Pour compliquer encore un peu les choses, l’administration du président sud-coréen Moon Jae-in est acquise aux mérites des politiques d’incitation et d’intégration, plus efficaces, pense-t-elle, que les sanctions, pour conduire à la dénucléarisation. Ainsi a-t-elle, dans les discussions parallèles quelle a engagées avec le Nord, découplé la diplomatie inter-coréenne de la question nucléaire.
Mais la Corée du Sud n’en continue pas moins de proposer ses bons offices entre les États-Unis et le régime de Kim. Chaque fois que les pourparlers entre les États-Unis et la Corée du Nord se sont trouvés dans l’impasse, Moon s’est efforcé de les ranimer, souvent en ne ménageant ni aux uns ni aux autres ses compliments pour qu’ils poursuivent le dialogue. Mais si les États-Unis et la Corée du Sud sont restés en relations étroites, la Corée du Nord a contribué, autant qu’elle le pouvait, à créer des tentions entre les deux alliés, en leur tenant à chacun des récits légèrement différents.
Des son côté l’administration Trump a veillé fort heureusement sur l’alliance entre les États-Unis et la Corée du Sud. À ce jour, de nombreux Coréens tiennent les États-Unis et d’autres puissances étrangères pour responsables de la division tragique de la péninsule, et l’administration Trump s’est bien gardée de critiquer la politique de dialogue inter-coréen soutenue par Moon. Cela dit, il est clair que les pourparlers entre les deux Corées rendent de plus en plus difficile l’application des mesures contre le Nord, et plus encore depuis que la Corée du Sud a commencé à explorer les possibilités d’un allégement des sanctions.
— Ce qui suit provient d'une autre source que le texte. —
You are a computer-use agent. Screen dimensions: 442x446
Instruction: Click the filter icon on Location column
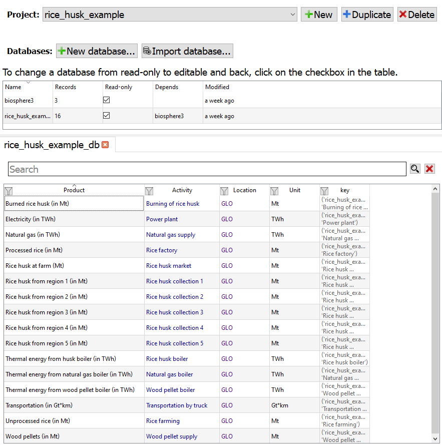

Le dernier grand acteur majeur est la Chine, qui semble ne pas quoi savoir faire du processus de dénucléarisation de la Corée du Nord. La décision prise par la Chine d’adopter contre la Corée du Sud des mesures de rétorsion parce que celle-ci héberge le système de défense anti-missiles américain a grandement porté atteinte à son crédit dans l’opinion publique sud-coréenne et nui à ses capacités d’infléchir la politique sud-coréenne. Mais dans les mois qui ont précédé la rencontre entre Trump et Kim à Singapour, la Chine a reçu deux fois le second, puis une fois encore juste après, réaffirmant ce faisant son influence sur le Nord.
Fidèle à ses efforts de rupture tous azimuts avec ses prédécesseurs, Trump semble croire qu’il est plus aisé de travailler contre la Chine qu’avec elle. Cette hypothèse sera sûrement mise à l’épreuve dans les semaines et les mois à venir.